Flying scientists land in Emerald

Dr Christina Zdenek and her pet Woma Python, Netflix, visited Emerald. PHOTO: Ali Goddard.

Professor Hugh Possingham, Dr Anita Milroy, Dr Christina Zdenek, and Saba Sinai hosted ‘Fabulous Fossils, Remarkable Reptiles, and Peculiar Parasites’ at the Emerald Art Gallery on Monday night.
Tuesday morning saw Professor Possingham host an informative bird walk through the Botanical Gardens.
WOS Director Robyn Bull said the program came about from discussion about promoting STEM (Science, Technology, Engineering, and Mathematics) culture in regional communities.
“At Wonder of Science we recruit, train, and mobilise Ph.D. research students as young science ambassadors to go out into schools across the state, working with teachers and students on really worldly challenge tasks, which are promoting STEM,” she said.
“[We are] getting our scientists and their amazing research out into communities, [where] they don’t normally have access to scientists in the flesh.”
Wonder of Science speaker Dr Christina Zdenek said she was thrilled to be able to share her love of reptiles with those in rural areas who didn’t often get the opportunity to meet scientists face to face.
“Reptiles are woefully misunderstood and understudied, yet incredibly important for performing ecosystem services and for providing candidate molecules for therapeutic drug design and development,” she said.

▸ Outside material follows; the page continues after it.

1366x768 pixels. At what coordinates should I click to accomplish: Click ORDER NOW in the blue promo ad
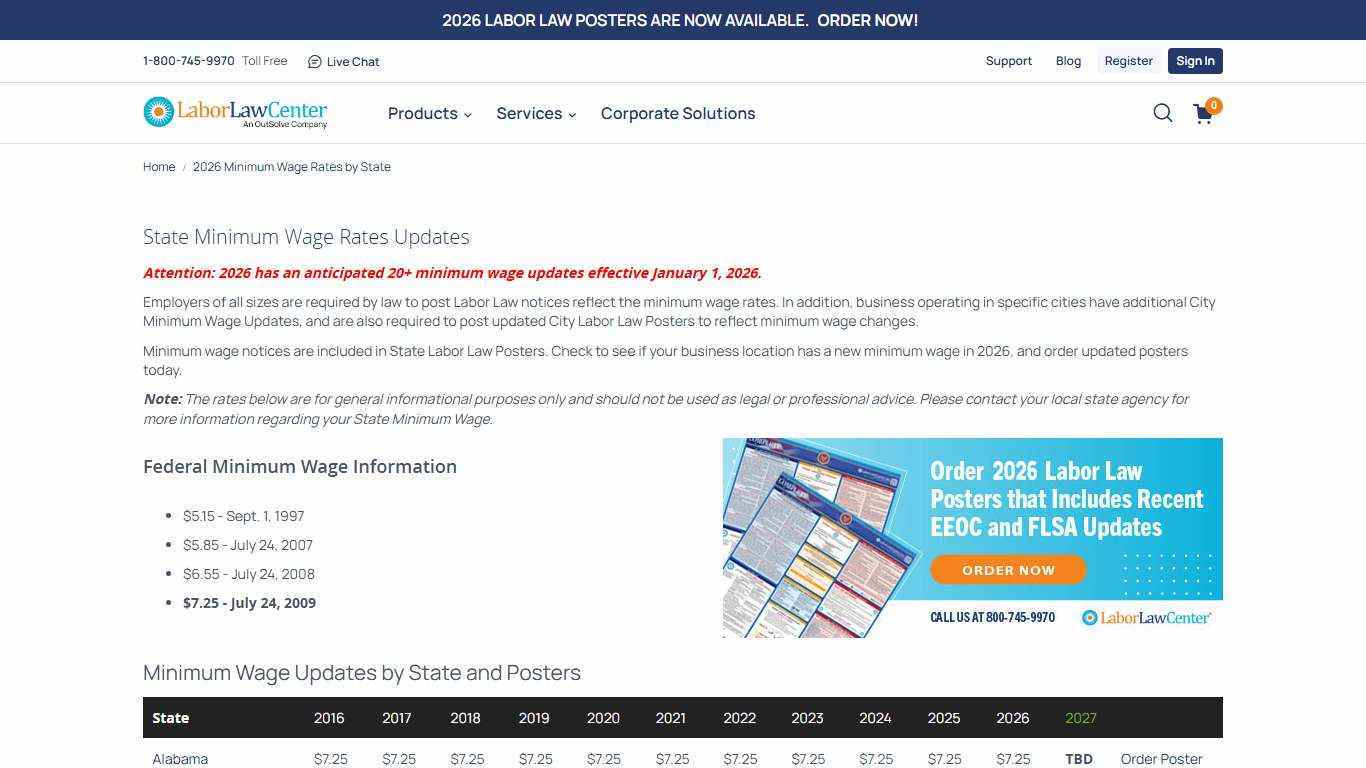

“It’s super fulfilling for me to give back to regional towns such as Emerald; it would be a shame for a child not to be able to imagine being a scientist simply because they have never met one.

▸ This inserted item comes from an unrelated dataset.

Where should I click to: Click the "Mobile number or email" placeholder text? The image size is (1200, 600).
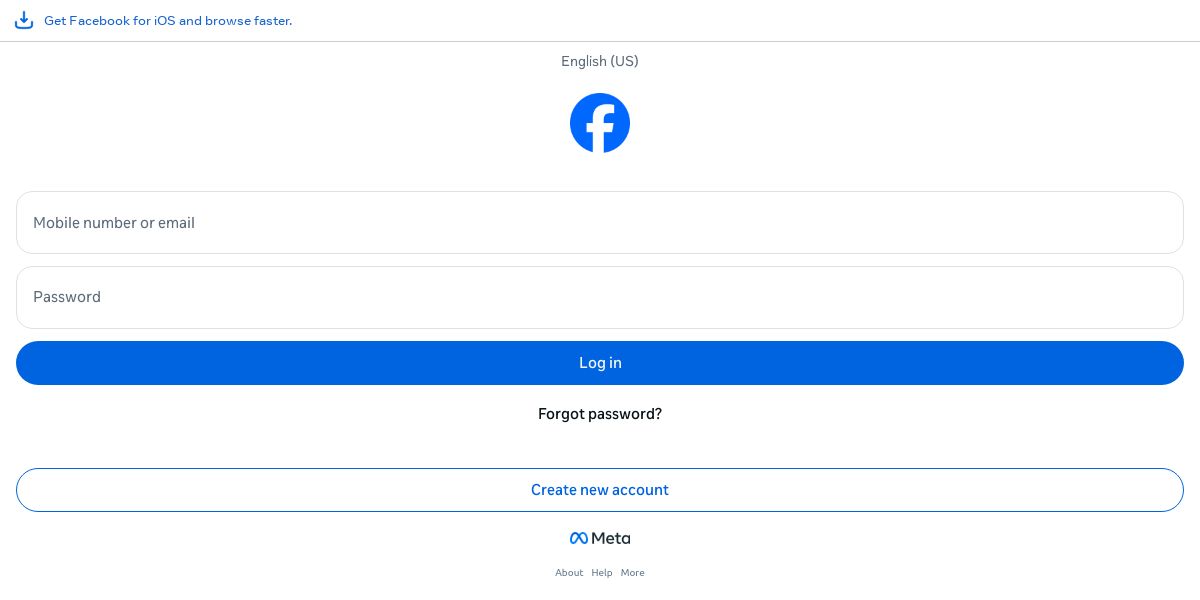tap(114, 223)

“It also gives me a great opportunity to better understand how young and old non-scientists perceive and interpret everything.”

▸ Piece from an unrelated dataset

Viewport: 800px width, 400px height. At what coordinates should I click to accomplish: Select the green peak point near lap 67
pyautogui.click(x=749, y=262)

The gallery was packed with exhibits ranging from fossils and parasites to old machinery, clocks, and historical tapestries.
After a late start due to exterior issues, the crowd gathered inside excitedly as Mayor Kerry Hayes kicked off the program for the evening.
Each speaker put their best foot forward, talking about the relationship between their specialty and the Central Highlands and greater regions.
Dr Zdenek also brought in her pet Woma Python, Netflix, which was a hit with the kids as he toured around the gallery in the doctor’s bare hands.
There was also a Q and A at the end of the panel, where excited young scientists took every liberty to ask the burning questions.
Wonder of Science speaker Dr Anita Milroy said the event went really well.
“It was so great to highlight citizen scientists in the way this project does,” Dr Milroy said.
“The Central Highlands science club has had a lot of projects and grants in the past, and this is just another wonderful addition.
“To have natural and social history together works really well.”Mrs Bull said the program had already visited regional locations such as Roma, Weipa, Cooktown, and Longreach.
“It’s all about engaging rural Queenslanders in science.”